§ **The task**
Among the lines below, tally those that contain "Post" and respond with the total only.

§ **Records**
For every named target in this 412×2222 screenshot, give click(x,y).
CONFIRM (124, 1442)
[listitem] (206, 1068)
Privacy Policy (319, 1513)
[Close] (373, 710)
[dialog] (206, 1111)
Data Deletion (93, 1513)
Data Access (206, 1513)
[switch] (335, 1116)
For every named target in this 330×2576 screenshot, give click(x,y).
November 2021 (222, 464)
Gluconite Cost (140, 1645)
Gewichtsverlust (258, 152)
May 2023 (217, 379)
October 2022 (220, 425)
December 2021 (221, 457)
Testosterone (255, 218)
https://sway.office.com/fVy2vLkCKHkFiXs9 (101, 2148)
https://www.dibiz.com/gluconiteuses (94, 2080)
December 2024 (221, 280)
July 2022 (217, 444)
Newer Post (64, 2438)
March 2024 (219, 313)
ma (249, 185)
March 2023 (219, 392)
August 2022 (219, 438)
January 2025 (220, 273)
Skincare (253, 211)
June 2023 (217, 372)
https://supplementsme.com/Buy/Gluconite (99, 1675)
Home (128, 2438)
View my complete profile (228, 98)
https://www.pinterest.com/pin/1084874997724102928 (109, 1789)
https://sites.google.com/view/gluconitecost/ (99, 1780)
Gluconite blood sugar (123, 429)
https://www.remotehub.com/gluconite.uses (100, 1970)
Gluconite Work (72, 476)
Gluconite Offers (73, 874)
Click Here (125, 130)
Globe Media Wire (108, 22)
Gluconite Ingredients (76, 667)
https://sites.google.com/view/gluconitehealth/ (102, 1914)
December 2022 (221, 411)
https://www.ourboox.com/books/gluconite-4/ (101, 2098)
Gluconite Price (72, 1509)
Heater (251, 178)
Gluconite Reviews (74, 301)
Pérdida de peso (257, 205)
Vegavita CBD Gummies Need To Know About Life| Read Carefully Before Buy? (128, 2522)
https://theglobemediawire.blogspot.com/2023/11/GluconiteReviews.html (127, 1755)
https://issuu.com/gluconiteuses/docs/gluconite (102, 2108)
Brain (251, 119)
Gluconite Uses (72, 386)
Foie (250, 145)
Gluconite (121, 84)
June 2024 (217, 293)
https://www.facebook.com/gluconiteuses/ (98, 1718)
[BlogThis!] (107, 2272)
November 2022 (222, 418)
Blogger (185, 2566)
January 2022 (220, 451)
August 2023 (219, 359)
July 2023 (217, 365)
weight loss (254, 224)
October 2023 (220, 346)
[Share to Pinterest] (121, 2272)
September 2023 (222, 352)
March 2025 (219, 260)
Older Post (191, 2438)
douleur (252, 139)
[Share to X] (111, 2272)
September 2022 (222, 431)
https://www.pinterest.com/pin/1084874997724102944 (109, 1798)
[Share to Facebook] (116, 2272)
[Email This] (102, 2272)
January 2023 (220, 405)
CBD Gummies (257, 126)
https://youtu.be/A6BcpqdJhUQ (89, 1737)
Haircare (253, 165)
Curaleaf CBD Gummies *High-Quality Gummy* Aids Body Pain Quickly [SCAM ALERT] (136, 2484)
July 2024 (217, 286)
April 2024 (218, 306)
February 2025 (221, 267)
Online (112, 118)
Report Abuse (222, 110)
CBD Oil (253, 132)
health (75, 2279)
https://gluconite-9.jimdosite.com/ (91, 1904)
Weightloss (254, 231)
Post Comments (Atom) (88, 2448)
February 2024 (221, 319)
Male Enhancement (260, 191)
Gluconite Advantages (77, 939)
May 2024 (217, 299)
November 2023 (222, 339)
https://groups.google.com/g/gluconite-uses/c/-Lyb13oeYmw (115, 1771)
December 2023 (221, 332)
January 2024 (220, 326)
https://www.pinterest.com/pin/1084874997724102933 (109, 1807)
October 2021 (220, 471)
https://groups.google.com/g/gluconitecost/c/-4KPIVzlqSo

§ **Solution to this exercise**
3